** Opening Dataset excerpts block **
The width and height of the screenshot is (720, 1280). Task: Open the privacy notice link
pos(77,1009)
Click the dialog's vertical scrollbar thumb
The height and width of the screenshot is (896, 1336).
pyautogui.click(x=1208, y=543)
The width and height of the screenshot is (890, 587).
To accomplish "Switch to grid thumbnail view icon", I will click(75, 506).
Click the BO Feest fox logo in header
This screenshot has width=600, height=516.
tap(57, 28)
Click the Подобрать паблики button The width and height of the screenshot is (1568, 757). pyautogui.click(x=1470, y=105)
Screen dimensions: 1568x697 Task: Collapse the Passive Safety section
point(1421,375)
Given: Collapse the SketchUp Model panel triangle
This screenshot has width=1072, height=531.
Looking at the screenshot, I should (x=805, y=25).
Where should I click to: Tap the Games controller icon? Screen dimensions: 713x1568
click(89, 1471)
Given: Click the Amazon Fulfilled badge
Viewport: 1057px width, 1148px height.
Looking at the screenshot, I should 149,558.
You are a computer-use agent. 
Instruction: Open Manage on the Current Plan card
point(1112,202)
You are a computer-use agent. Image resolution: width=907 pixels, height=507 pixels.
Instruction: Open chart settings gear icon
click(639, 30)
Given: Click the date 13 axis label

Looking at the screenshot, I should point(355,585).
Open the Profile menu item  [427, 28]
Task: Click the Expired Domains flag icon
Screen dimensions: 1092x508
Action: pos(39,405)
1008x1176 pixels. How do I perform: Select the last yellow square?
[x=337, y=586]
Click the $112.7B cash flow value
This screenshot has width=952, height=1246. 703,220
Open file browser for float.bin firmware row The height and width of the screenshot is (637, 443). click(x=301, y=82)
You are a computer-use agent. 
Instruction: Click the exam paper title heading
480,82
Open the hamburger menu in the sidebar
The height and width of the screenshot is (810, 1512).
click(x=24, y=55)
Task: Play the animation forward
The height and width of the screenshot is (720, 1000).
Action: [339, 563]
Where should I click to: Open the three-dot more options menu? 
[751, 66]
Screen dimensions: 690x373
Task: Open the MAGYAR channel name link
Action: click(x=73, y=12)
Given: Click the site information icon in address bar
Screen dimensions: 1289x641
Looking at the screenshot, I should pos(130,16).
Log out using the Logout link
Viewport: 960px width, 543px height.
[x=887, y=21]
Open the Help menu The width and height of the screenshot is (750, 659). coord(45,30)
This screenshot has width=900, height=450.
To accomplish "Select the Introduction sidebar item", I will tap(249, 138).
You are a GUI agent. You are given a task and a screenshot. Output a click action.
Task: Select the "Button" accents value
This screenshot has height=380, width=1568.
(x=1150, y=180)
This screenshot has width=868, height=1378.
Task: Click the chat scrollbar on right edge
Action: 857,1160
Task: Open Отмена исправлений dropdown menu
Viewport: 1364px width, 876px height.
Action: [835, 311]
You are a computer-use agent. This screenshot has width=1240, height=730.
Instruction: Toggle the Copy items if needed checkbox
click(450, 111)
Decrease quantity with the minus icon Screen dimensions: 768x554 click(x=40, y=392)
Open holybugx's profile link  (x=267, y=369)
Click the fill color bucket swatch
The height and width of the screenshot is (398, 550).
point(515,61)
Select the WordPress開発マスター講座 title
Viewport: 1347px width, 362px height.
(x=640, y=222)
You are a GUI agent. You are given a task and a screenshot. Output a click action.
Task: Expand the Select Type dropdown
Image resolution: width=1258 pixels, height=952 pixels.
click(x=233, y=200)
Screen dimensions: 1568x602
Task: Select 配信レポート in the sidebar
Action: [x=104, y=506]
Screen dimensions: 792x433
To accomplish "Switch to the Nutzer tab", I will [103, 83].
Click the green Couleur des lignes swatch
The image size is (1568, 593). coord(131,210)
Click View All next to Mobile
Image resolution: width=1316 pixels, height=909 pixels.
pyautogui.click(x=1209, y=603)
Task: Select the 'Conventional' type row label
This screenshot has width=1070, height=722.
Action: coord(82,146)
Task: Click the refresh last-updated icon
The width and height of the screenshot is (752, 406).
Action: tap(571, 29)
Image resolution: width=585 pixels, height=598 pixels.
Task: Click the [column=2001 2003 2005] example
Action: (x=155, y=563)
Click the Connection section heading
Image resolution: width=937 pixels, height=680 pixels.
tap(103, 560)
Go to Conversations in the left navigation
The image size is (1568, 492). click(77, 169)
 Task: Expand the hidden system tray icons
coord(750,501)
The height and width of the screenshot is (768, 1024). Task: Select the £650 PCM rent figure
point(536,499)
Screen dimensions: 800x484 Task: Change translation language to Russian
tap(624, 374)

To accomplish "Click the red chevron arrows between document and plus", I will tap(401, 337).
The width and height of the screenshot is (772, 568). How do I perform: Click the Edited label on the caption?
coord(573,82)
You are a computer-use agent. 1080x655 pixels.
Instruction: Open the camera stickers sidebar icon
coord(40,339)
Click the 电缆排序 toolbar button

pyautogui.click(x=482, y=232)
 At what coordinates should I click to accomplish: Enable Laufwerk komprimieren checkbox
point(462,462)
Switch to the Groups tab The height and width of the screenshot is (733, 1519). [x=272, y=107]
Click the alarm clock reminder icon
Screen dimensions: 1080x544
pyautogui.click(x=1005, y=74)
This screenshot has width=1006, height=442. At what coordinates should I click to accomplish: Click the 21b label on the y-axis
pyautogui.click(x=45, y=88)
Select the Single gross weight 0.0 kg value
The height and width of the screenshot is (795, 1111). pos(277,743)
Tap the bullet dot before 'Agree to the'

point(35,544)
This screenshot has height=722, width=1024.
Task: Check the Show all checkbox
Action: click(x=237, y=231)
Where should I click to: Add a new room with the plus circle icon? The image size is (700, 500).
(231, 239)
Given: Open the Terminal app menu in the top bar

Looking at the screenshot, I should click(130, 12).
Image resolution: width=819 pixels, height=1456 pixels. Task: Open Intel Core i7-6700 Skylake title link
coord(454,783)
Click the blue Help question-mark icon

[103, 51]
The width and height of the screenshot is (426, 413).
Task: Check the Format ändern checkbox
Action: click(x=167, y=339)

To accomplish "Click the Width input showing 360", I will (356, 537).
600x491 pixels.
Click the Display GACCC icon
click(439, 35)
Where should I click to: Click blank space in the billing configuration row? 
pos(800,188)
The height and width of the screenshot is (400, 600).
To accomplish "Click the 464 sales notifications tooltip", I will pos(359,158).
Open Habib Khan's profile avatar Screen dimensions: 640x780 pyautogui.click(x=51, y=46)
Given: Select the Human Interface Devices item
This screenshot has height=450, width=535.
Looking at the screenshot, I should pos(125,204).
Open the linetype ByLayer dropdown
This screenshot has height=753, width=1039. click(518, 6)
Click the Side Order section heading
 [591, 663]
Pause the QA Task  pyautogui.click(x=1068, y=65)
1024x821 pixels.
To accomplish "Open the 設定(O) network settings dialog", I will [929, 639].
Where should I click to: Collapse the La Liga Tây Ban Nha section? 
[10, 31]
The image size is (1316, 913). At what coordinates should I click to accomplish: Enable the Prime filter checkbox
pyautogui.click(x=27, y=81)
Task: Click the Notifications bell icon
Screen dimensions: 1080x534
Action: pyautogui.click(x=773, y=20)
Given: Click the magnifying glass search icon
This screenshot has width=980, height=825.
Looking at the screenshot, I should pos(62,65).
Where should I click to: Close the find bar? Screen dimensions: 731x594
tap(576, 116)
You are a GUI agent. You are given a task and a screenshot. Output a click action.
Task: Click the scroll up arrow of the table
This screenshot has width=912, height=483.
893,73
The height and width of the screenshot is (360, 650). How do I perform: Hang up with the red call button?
** Closing Dataset excerpts block **
* **Required work**
Say each line again exactly as it appears above.

* **Worked solution**
The width and height of the screenshot is (720, 1280). Task: Open the privacy notice link
pos(77,1009)
Click the dialog's vertical scrollbar thumb
The height and width of the screenshot is (896, 1336).
pyautogui.click(x=1208, y=543)
The width and height of the screenshot is (890, 587).
To accomplish "Switch to grid thumbnail view icon", I will click(75, 506).
Click the BO Feest fox logo in header
This screenshot has width=600, height=516.
tap(57, 28)
Click the Подобрать паблики button The width and height of the screenshot is (1568, 757). pyautogui.click(x=1470, y=105)
Screen dimensions: 1568x697 Task: Collapse the Passive Safety section
point(1421,375)
Given: Collapse the SketchUp Model panel triangle
This screenshot has width=1072, height=531.
Looking at the screenshot, I should (x=805, y=25).
Where should I click to: Tap the Games controller icon? Screen dimensions: 713x1568
click(89, 1471)
Given: Click the Amazon Fulfilled badge
Viewport: 1057px width, 1148px height.
Looking at the screenshot, I should 149,558.
You are a computer-use agent. 
Instruction: Open Manage on the Current Plan card
point(1112,202)
You are a computer-use agent. Image resolution: width=907 pixels, height=507 pixels.
Instruction: Open chart settings gear icon
click(639, 30)
Given: Click the date 13 axis label

Looking at the screenshot, I should point(355,585).
Open the Profile menu item  [427, 28]
Task: Click the Expired Domains flag icon
Screen dimensions: 1092x508
Action: pos(39,405)
1008x1176 pixels. How do I perform: Select the last yellow square?
[x=337, y=586]
Click the $112.7B cash flow value
This screenshot has width=952, height=1246. 703,220
Open file browser for float.bin firmware row The height and width of the screenshot is (637, 443). click(x=301, y=82)
You are a computer-use agent. 
Instruction: Click the exam paper title heading
480,82
Open the hamburger menu in the sidebar
The height and width of the screenshot is (810, 1512).
click(x=24, y=55)
Task: Play the animation forward
The height and width of the screenshot is (720, 1000).
Action: [339, 563]
Where should I click to: Open the three-dot more options menu? 
[751, 66]
Screen dimensions: 690x373
Task: Open the MAGYAR channel name link
Action: click(x=73, y=12)
Given: Click the site information icon in address bar
Screen dimensions: 1289x641
Looking at the screenshot, I should pos(130,16).
Log out using the Logout link
Viewport: 960px width, 543px height.
[x=887, y=21]
Open the Help menu The width and height of the screenshot is (750, 659). coord(45,30)
This screenshot has width=900, height=450.
To accomplish "Select the Introduction sidebar item", I will tap(249, 138).
You are a GUI agent. You are given a task and a screenshot. Output a click action.
Task: Select the "Button" accents value
This screenshot has height=380, width=1568.
(x=1150, y=180)
This screenshot has width=868, height=1378.
Task: Click the chat scrollbar on right edge
Action: 857,1160
Task: Open Отмена исправлений dropdown menu
Viewport: 1364px width, 876px height.
Action: [835, 311]
You are a computer-use agent. This screenshot has width=1240, height=730.
Instruction: Toggle the Copy items if needed checkbox
click(450, 111)
Decrease quantity with the minus icon Screen dimensions: 768x554 click(x=40, y=392)
Open holybugx's profile link  (x=267, y=369)
Click the fill color bucket swatch
The height and width of the screenshot is (398, 550).
point(515,61)
Select the WordPress開発マスター講座 title
Viewport: 1347px width, 362px height.
(x=640, y=222)
You are a GUI agent. You are given a task and a screenshot. Output a click action.
Task: Expand the Select Type dropdown
Image resolution: width=1258 pixels, height=952 pixels.
click(x=233, y=200)
Screen dimensions: 1568x602
Task: Select 配信レポート in the sidebar
Action: [x=104, y=506]
Screen dimensions: 792x433
To accomplish "Switch to the Nutzer tab", I will [103, 83].
Click the green Couleur des lignes swatch
The image size is (1568, 593). coord(131,210)
Click View All next to Mobile
Image resolution: width=1316 pixels, height=909 pixels.
pyautogui.click(x=1209, y=603)
Task: Select the 'Conventional' type row label
This screenshot has width=1070, height=722.
Action: coord(82,146)
Task: Click the refresh last-updated icon
The width and height of the screenshot is (752, 406).
Action: tap(571, 29)
Image resolution: width=585 pixels, height=598 pixels.
Task: Click the [column=2001 2003 2005] example
Action: (x=155, y=563)
Click the Connection section heading
Image resolution: width=937 pixels, height=680 pixels.
tap(103, 560)
Go to Conversations in the left navigation
The image size is (1568, 492). click(77, 169)
 Task: Expand the hidden system tray icons
coord(750,501)
The height and width of the screenshot is (768, 1024). Task: Select the £650 PCM rent figure
point(536,499)
Screen dimensions: 800x484 Task: Change translation language to Russian
tap(624, 374)

To accomplish "Click the red chevron arrows between document and plus", I will tap(401, 337).
The width and height of the screenshot is (772, 568). How do I perform: Click the Edited label on the caption?
coord(573,82)
You are a computer-use agent. 1080x655 pixels.
Instruction: Open the camera stickers sidebar icon
coord(40,339)
Click the 电缆排序 toolbar button

pyautogui.click(x=482, y=232)
 At what coordinates should I click to accomplish: Enable Laufwerk komprimieren checkbox
point(462,462)
Switch to the Groups tab The height and width of the screenshot is (733, 1519). [x=272, y=107]
Click the alarm clock reminder icon
Screen dimensions: 1080x544
pyautogui.click(x=1005, y=74)
This screenshot has width=1006, height=442. At what coordinates should I click to accomplish: Click the 21b label on the y-axis
pyautogui.click(x=45, y=88)
Select the Single gross weight 0.0 kg value
The height and width of the screenshot is (795, 1111). pos(277,743)
Tap the bullet dot before 'Agree to the'

point(35,544)
This screenshot has height=722, width=1024.
Task: Check the Show all checkbox
Action: click(x=237, y=231)
Where should I click to: Add a new room with the plus circle icon? The image size is (700, 500).
(231, 239)
Given: Open the Terminal app menu in the top bar

Looking at the screenshot, I should click(130, 12).
Image resolution: width=819 pixels, height=1456 pixels. Task: Open Intel Core i7-6700 Skylake title link
coord(454,783)
Click the blue Help question-mark icon

[103, 51]
The width and height of the screenshot is (426, 413).
Task: Check the Format ändern checkbox
Action: click(x=167, y=339)

To accomplish "Click the Width input showing 360", I will (356, 537).
600x491 pixels.
Click the Display GACCC icon
click(439, 35)
Where should I click to: Click blank space in the billing configuration row? 
pos(800,188)
The height and width of the screenshot is (400, 600).
To accomplish "Click the 464 sales notifications tooltip", I will pos(359,158).
Open Habib Khan's profile avatar Screen dimensions: 640x780 pyautogui.click(x=51, y=46)
Given: Select the Human Interface Devices item
This screenshot has height=450, width=535.
Looking at the screenshot, I should pos(125,204).
Open the linetype ByLayer dropdown
This screenshot has height=753, width=1039. click(518, 6)
Click the Side Order section heading
 [591, 663]
Pause the QA Task  pyautogui.click(x=1068, y=65)
1024x821 pixels.
To accomplish "Open the 設定(O) network settings dialog", I will [929, 639].
Where should I click to: Collapse the La Liga Tây Ban Nha section? 
[10, 31]
The image size is (1316, 913). At what coordinates should I click to accomplish: Enable the Prime filter checkbox
pyautogui.click(x=27, y=81)
Task: Click the Notifications bell icon
Screen dimensions: 1080x534
Action: pyautogui.click(x=773, y=20)
Given: Click the magnifying glass search icon
This screenshot has width=980, height=825.
Looking at the screenshot, I should pos(62,65).
Where should I click to: Close the find bar? Screen dimensions: 731x594
tap(576, 116)
You are a GUI agent. You are given a task and a screenshot. Output a click action.
Task: Click the scroll up arrow of the table
This screenshot has width=912, height=483.
893,73
The height and width of the screenshot is (360, 650). How do I perform: Hang up with the red call button?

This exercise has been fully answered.